▶ _Supplied records_
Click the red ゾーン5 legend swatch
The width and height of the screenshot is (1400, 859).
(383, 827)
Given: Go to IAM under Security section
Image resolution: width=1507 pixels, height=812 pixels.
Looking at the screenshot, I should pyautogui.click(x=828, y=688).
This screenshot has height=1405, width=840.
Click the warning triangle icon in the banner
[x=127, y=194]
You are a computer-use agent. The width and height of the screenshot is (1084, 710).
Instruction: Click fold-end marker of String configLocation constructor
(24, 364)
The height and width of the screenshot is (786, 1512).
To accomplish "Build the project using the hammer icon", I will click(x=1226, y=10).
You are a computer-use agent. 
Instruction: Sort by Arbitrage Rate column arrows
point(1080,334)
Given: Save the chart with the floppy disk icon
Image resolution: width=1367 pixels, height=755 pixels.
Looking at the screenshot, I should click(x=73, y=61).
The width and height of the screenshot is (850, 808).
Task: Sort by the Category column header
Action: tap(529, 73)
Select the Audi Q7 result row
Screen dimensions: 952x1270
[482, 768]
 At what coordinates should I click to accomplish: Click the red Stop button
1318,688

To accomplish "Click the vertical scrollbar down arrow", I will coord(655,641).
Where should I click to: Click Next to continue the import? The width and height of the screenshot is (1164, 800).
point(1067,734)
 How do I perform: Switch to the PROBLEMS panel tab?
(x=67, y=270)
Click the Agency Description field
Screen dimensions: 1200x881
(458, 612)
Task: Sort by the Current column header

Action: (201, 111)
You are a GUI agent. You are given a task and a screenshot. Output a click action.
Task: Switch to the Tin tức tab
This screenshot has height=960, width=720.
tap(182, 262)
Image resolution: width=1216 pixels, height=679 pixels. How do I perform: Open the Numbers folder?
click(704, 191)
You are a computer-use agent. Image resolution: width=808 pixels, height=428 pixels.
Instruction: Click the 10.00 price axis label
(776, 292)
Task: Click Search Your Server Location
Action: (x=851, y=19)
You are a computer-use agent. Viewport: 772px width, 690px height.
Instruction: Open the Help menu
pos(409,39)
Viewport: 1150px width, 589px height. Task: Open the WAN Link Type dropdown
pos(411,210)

▶ _Exercise task_
Identify each of the lines above that contains the word "Image", and copy those lines out in full.

▶ _Completed exercise_
Image resolution: width=1507 pixels, height=812 pixels.
Image resolution: width=1367 pixels, height=755 pixels.
Image resolution: width=1216 pixels, height=679 pixels. How do I perform: Open the Numbers folder?
You are a computer-use agent. Image resolution: width=808 pixels, height=428 pixels.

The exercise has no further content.